Dynamics of topological light states in spiraling structures
Yaroslav V. Kartashov, Victor A. Vysloukh, Lluis Torner

TL;DR
This paper demonstrates how spiraling guiding structures can dynamically generate and control topological light states, such as optical vortices, through resonant coupling influenced by nonlinearity and guiding geometry.
Contribution
It introduces a mechanism for controlling topological light states in spiraling structures, including vortex excitation and topological charge manipulation, with applications in various guiding geometries.
Findings
Resonant coupling enables vortex generation from vortex-free inputs.
Nonlinearity causes asymmetrization and frequency shifts in resonances.
Topological light states can be controlled in both waveguides and hollow-core geometries.
Abstract
We expose a mechanism for the dynamical generation and control of light states with diverse topologies in spiraling guiding structures.

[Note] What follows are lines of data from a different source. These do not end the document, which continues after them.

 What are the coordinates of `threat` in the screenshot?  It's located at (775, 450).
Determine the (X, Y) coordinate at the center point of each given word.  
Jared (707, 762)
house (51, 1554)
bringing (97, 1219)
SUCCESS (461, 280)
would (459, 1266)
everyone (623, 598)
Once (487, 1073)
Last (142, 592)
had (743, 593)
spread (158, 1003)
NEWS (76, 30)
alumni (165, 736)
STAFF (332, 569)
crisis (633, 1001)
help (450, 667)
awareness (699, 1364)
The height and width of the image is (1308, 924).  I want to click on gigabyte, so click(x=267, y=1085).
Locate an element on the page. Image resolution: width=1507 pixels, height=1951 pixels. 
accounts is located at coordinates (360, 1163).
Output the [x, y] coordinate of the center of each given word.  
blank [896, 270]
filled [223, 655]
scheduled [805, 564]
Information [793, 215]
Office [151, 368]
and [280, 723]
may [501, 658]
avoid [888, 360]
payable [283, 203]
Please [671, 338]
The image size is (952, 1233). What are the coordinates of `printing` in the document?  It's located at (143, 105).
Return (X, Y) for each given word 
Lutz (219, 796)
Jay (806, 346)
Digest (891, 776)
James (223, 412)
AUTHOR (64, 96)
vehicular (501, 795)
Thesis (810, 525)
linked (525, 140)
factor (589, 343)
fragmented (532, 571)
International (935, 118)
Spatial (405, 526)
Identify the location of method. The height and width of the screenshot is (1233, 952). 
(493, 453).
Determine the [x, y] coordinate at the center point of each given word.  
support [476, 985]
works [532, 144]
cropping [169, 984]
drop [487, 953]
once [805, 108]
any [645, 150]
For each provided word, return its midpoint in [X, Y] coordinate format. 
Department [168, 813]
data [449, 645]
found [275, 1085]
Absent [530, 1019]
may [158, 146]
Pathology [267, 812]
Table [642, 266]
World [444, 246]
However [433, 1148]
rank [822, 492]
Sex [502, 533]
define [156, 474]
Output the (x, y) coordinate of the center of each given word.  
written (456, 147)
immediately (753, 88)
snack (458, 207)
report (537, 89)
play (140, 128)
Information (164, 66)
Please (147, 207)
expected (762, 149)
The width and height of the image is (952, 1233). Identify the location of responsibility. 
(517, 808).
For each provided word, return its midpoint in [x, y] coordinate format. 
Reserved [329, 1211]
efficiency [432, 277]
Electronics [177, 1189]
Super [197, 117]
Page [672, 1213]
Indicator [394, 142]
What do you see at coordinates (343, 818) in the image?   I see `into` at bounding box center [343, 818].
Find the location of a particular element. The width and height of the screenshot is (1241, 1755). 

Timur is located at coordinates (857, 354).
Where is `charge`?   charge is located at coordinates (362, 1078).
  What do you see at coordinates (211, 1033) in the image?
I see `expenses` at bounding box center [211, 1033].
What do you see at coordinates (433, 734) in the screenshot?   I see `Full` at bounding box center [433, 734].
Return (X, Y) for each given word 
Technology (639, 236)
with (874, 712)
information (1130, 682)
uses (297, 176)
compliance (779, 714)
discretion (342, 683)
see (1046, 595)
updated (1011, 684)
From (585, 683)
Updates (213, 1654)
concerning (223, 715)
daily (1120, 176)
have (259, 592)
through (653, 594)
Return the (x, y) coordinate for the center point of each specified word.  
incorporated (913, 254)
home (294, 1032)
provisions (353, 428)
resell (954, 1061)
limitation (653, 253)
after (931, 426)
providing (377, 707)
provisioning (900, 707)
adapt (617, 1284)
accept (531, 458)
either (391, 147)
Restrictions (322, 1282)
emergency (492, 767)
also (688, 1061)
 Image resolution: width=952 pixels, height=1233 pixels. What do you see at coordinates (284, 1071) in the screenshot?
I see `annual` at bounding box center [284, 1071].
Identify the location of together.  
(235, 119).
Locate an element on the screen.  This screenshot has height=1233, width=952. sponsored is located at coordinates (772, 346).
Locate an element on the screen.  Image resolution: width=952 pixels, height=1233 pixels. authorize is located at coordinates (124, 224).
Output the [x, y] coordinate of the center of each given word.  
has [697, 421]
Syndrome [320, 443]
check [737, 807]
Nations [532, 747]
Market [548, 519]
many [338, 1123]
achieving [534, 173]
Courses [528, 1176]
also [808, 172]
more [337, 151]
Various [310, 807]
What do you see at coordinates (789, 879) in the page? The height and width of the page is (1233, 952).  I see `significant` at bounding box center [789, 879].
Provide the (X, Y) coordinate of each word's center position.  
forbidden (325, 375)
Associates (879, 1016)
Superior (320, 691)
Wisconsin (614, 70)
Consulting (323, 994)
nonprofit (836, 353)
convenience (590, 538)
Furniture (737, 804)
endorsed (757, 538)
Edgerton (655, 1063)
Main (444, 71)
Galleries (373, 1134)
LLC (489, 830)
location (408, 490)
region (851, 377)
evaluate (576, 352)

Specifically, we show that spiraling shallow refractive index landscapes induce coupling and periodic energy exchange between states with different topological charges. Such a resonant effect enables excitation of optical vortices by vortex-free inputs and allows the output topological charge of the beam to be controlled. The presence of nonlinearity results in a strong asymmetrization of the resonant curves and a shift of the resonant frequencies. Resonant vortex dynamic generation, including revivals, is shown to be possible not only in waveguides mediated by total internal reflection but also in Bragg-guiding hollow-core geometries.